(抜粋テキスト)
####################
上原氏:最終判断者である社長や役員の方々が積極的に採用活動に関与しているケースでは、選考プロセスの冒頭から登場して動機づけに動くこともあります。書類選考をした上で、会いたいと思う候補者とのカジュアルな面談の機会を設定する企業も多いです。最初からトップや、入社後の上司になる人とざっくばらんに話せる場をつくっているわけですね。候補者が求める情報をトップや役員層からダイレクトに提供できるという意味でも、このやり方は有意義だと思います。

エグゼクティブ人材、たとえば豊富な経験を持つCxOクラスの方が自らの経歴を話そうと思えばいろいろな角度で話ができますが、一方で何を要点にして伝えればいいかわからない状況で自身の経歴を話すのは難しいものです。企業が進めている戦略や抱えている課題がわかれば、豊富な経験のどの部分にフォーカスして伝えるべきかが見えてくると思います。候補者の理解を深めるためにも、企業側はより詳細な情報を提供したほうが良いと考えます

——候補者側が「トップや経営層に会いたい」と要望することもあるのでしょうか?

上原氏:希望する人は多いですね。事前に面談や面接を担当する人がわからない場合は、大半の候補者から「誰と会うのかを具体的に知りたい」と質問されます。相手がわかれば、会社の開示情報やインタビュー記事などを調べ、どのような考えをお持ちか、自身とどのような共通点や相違点があるかを把握できるためです。

候補者を深く知るためにあらゆる手を尽くすべき

——続いて具体的な選考プロセスについてお聞きします。書類選考の進め方は、一般的な採用とは違うのでしょうか。

上原氏:メンバー層の採用では、レジュメに書かれたスキルや経験を見てスピーディーに可否を判断するかもしれませんが、エグゼクティブ人材の場合はもう少し掘り下げて情報を集めるべきでしょう。
####################
(提供データ)

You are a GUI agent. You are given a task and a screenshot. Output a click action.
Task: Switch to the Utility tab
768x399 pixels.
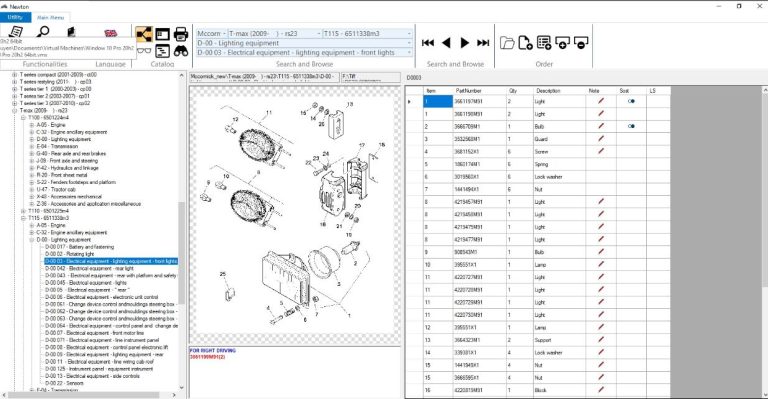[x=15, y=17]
####################
(課題の内容)
1. 次の(a)〜(c)は、エグゼクティブ採用についてのインタビュー記事の内容と合っていますか？(a) カジュアルな面談は書類選考より前に設定される。(b) 面談の担当者が事前にわからない場合、大半の候補者が誰と会うのかを知りたがる。(c) エグゼクティブ人材の書類選考では、レジュメを見て素早く可否を判断すべきだ。それぞれ「はい」か「いいえ」で答え、判断の決め手となる本文の言葉をそのまま引用してください。
2. エグゼクティブ採用についてのインタビュー記事で「エグゼクティブ人材、たとえば」から始まる段落の要点を、箇条書きにまとめてもらえますか？
3. エグゼクティブ採用についてのインタビュー記事を、最後の文の後から続けて書いてもらえますか？
このデータは使わなくても差し支えありません。

(解答)
1.
(a) いいえ。「書類選考をした上で、会いたいと思う候補者とのカジュアルな面談の機会を設定する企業も多いです。」
(b) はい。「事前に面談や面接を担当する人がわからない場合は、大半の候補者から「誰と会うのかを具体的に知りたい」と質問されます。」
(c) いいえ。「エグゼクティブ人材の場合はもう少し掘り下げて情報を集めるべきでしょう。」

2.
- CxOクラスなど経験豊富なエグゼクティブ人材は、自らの経歴をさまざまな角度から話せる。
- しかし、何を要点にすべきかわからない状況で経歴を話すのは難しい。
- 企業の戦略や課題がわかれば、経験のどの部分に焦点を当てて伝えるべきかが見えてくる。
- 候補者の理解を深めるため、企業側はより詳細な情報を提供したほうが良い。

3.
これまでに役員などを担ってきた候補者であれば、ネット上にインタビュー記事が掲載されていることもあるため、公開情報をできる限り確認しておいたほうが良いと考えます。候補者が企業について調べるのと同様ですね。

 

——候補者を深く知る手段としてはリファレンスチェックもありますね。

上原氏:リファレンスチェックは候補者を深く知るため、そして、入社後のマネジメントの参考にするためにも、実施したほうがいいと思います。リファレンスチェックは、過去のご経験はもちろん、どのような環境であれば能力を発揮していただけるかを確認できるもののため、面談とは違った角度で候補者の能力や経験を確認することができます。比較的、経営人材の採用では活用する企業が増えてきています。

入社後のミスマッチを防ぐために「自社のリアルな情報」を伝える

——エグゼクティブ人材の採用に向けた面接の進め方についても教えてください。

上原氏:面接で判断するポイントとしては、候補者を採用すべきかに加えて、その人が自社内で活躍できるか、周囲と協働できるか、部下と一緒にパフォーマンスを発揮できるかなどが挙げられます。

これらを適切に判断するためには、冒頭で申し上げたように企業側から情報提供を積極的に行い、候補者の考え方を引き出していくことが欠かせません。経営陣のパーソナリティや組織風土、意思決定のスタイルなどを共有することで、候補者自身も社内で働く自分の姿をイメージできるようになるはずです。

また、面接の過程でケースインタビューを行う企業も増加しています。企業の財務情報や事業戦略・計画などリアルな自社の状況をもとにしたケースを示し、候補者の考え方やこれまでの経験が活かせることなどをディスカッションし、相互理解を深めることが目的です。企業のリアルな情報に触れられるという点で候補者にとってもメリットがあり、入社後のミスマッチを防ぐことにつながっています。

 

——部長クラスの採用の場合は、人事部門がまず候補者と面談を実施するケースもあると思います。このような場合はどのような点に配慮すべきでしょうか。

上原氏:人事部門が最初に面談をする際も、社長や事業トップが考えていること、組織の特徴など、人事から見た経営情報を積極的に伝える必要があるでしょう。組織や人に関する情報は、経営トップよりも人事のほうが具体的に語れるのではないでしょうか。次に会う役職者の情報も伝えながら、候補者の動機形成を促していければ理想的ですね。また、採用を検討している候補者よりも役職が上になる方が面接官として対応することもポイントとなります。採用に対する熱意や誠意を伝える意味でも、任せたいと考えているミッションや役割を背景も含めて話せる方が面接官として語るべきです。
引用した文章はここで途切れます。